- _ABOUT THIS TASK_:
Every record, from the first line to the last, needs to be given again exactly.

Content starts

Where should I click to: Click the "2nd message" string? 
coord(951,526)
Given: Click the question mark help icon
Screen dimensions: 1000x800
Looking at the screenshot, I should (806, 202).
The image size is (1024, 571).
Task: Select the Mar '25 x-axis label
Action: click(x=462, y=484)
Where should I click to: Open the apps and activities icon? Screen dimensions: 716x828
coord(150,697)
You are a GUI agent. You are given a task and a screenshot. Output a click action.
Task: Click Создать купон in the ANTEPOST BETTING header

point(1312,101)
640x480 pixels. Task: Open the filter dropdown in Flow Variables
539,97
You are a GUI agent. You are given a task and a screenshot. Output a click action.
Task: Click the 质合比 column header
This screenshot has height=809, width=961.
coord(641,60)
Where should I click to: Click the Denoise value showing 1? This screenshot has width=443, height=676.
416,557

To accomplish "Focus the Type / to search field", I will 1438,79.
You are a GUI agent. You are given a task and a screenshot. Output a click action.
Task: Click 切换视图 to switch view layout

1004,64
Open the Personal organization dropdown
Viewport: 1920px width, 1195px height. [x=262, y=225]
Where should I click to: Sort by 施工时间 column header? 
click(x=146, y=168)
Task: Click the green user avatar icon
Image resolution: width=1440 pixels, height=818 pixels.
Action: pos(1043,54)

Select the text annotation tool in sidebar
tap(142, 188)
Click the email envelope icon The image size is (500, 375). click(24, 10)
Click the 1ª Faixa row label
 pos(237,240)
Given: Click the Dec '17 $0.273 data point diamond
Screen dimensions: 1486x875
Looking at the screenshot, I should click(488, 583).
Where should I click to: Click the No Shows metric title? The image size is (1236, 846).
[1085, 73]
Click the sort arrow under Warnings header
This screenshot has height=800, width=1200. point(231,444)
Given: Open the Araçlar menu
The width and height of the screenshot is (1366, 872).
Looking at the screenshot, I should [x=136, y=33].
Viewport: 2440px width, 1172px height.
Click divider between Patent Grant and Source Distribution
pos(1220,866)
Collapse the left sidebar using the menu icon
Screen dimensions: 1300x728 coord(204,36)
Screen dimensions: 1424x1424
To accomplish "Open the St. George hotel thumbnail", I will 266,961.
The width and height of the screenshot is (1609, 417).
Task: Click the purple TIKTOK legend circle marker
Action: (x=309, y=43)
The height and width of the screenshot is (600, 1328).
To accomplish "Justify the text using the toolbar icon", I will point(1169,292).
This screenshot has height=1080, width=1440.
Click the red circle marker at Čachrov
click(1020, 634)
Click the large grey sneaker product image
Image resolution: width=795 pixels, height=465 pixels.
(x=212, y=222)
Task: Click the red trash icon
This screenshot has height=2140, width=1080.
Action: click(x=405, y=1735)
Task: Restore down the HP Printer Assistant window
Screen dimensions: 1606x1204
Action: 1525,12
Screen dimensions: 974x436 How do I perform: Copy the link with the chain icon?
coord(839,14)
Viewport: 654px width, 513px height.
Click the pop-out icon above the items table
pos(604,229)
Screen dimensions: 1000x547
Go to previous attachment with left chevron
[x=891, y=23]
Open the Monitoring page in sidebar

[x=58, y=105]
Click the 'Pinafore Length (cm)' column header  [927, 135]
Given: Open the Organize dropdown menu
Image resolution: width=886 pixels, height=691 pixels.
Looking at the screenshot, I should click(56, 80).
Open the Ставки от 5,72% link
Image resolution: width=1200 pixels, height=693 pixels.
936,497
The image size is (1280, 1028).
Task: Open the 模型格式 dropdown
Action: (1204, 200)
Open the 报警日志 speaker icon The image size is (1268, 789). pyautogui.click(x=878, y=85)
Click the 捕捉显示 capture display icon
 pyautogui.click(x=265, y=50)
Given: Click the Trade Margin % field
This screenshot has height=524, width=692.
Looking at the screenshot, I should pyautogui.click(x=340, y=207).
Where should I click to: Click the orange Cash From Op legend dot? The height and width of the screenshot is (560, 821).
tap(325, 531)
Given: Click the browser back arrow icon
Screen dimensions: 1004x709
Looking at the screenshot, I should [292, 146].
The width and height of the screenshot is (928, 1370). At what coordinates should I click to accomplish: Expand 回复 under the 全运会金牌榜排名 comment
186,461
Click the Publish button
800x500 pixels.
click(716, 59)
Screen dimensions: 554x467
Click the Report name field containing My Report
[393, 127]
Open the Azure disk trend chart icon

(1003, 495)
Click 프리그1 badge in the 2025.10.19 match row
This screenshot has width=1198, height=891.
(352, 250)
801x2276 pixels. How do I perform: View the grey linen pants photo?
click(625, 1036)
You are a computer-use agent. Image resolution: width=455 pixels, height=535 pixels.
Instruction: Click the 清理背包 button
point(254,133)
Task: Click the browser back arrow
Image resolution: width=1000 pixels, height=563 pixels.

Content ends

- _REPLY TO THE TASK_:
Where should I click to: Click the "2nd message" string? 
coord(951,526)
Given: Click the question mark help icon
Screen dimensions: 1000x800
Looking at the screenshot, I should (806, 202).
The image size is (1024, 571).
Task: Select the Mar '25 x-axis label
Action: click(x=462, y=484)
Where should I click to: Open the apps and activities icon? Screen dimensions: 716x828
coord(150,697)
You are a GUI agent. You are given a task and a screenshot. Output a click action.
Task: Click Создать купон in the ANTEPOST BETTING header

point(1312,101)
640x480 pixels. Task: Open the filter dropdown in Flow Variables
539,97
You are a GUI agent. You are given a task and a screenshot. Output a click action.
Task: Click the 质合比 column header
This screenshot has height=809, width=961.
coord(641,60)
Where should I click to: Click the Denoise value showing 1? This screenshot has width=443, height=676.
416,557

To accomplish "Focus the Type / to search field", I will 1438,79.
You are a GUI agent. You are given a task and a screenshot. Output a click action.
Task: Click 切换视图 to switch view layout

1004,64
Open the Personal organization dropdown
Viewport: 1920px width, 1195px height. [x=262, y=225]
Where should I click to: Sort by 施工时间 column header? 
click(x=146, y=168)
Task: Click the green user avatar icon
Image resolution: width=1440 pixels, height=818 pixels.
Action: pos(1043,54)

Select the text annotation tool in sidebar
tap(142, 188)
Click the email envelope icon The image size is (500, 375). click(24, 10)
Click the 1ª Faixa row label
 pos(237,240)
Given: Click the Dec '17 $0.273 data point diamond
Screen dimensions: 1486x875
Looking at the screenshot, I should click(488, 583).
Where should I click to: Click the No Shows metric title? The image size is (1236, 846).
[1085, 73]
Click the sort arrow under Warnings header
This screenshot has height=800, width=1200. point(231,444)
Given: Open the Araçlar menu
The width and height of the screenshot is (1366, 872).
Looking at the screenshot, I should [x=136, y=33].
Viewport: 2440px width, 1172px height.
Click divider between Patent Grant and Source Distribution
pos(1220,866)
Collapse the left sidebar using the menu icon
Screen dimensions: 1300x728 coord(204,36)
Screen dimensions: 1424x1424
To accomplish "Open the St. George hotel thumbnail", I will 266,961.
The width and height of the screenshot is (1609, 417).
Task: Click the purple TIKTOK legend circle marker
Action: (x=309, y=43)
The height and width of the screenshot is (600, 1328).
To accomplish "Justify the text using the toolbar icon", I will point(1169,292).
This screenshot has height=1080, width=1440.
Click the red circle marker at Čachrov
click(1020, 634)
Click the large grey sneaker product image
Image resolution: width=795 pixels, height=465 pixels.
(x=212, y=222)
Task: Click the red trash icon
This screenshot has height=2140, width=1080.
Action: click(x=405, y=1735)
Task: Restore down the HP Printer Assistant window
Screen dimensions: 1606x1204
Action: 1525,12
Screen dimensions: 974x436 How do I perform: Copy the link with the chain icon?
coord(839,14)
Viewport: 654px width, 513px height.
Click the pop-out icon above the items table
pos(604,229)
Screen dimensions: 1000x547
Go to previous attachment with left chevron
[x=891, y=23]
Open the Monitoring page in sidebar

[x=58, y=105]
Click the 'Pinafore Length (cm)' column header  [927, 135]
Given: Open the Organize dropdown menu
Image resolution: width=886 pixels, height=691 pixels.
Looking at the screenshot, I should click(56, 80).
Open the Ставки от 5,72% link
Image resolution: width=1200 pixels, height=693 pixels.
936,497
The image size is (1280, 1028).
Task: Open the 模型格式 dropdown
Action: (1204, 200)
Open the 报警日志 speaker icon The image size is (1268, 789). pyautogui.click(x=878, y=85)
Click the 捕捉显示 capture display icon
 pyautogui.click(x=265, y=50)
Given: Click the Trade Margin % field
This screenshot has height=524, width=692.
Looking at the screenshot, I should pyautogui.click(x=340, y=207).
Where should I click to: Click the orange Cash From Op legend dot? The height and width of the screenshot is (560, 821).
tap(325, 531)
Given: Click the browser back arrow icon
Screen dimensions: 1004x709
Looking at the screenshot, I should [292, 146].
The width and height of the screenshot is (928, 1370). At what coordinates should I click to accomplish: Expand 回复 under the 全运会金牌榜排名 comment
186,461
Click the Publish button
800x500 pixels.
click(716, 59)
Screen dimensions: 554x467
Click the Report name field containing My Report
[393, 127]
Open the Azure disk trend chart icon

(1003, 495)
Click 프리그1 badge in the 2025.10.19 match row
This screenshot has width=1198, height=891.
(352, 250)
801x2276 pixels. How do I perform: View the grey linen pants photo?
click(625, 1036)
You are a computer-use agent. Image resolution: width=455 pixels, height=535 pixels.
Instruction: Click the 清理背包 button
point(254,133)
Task: Click the browser back arrow
Image resolution: width=1000 pixels, height=563 pixels.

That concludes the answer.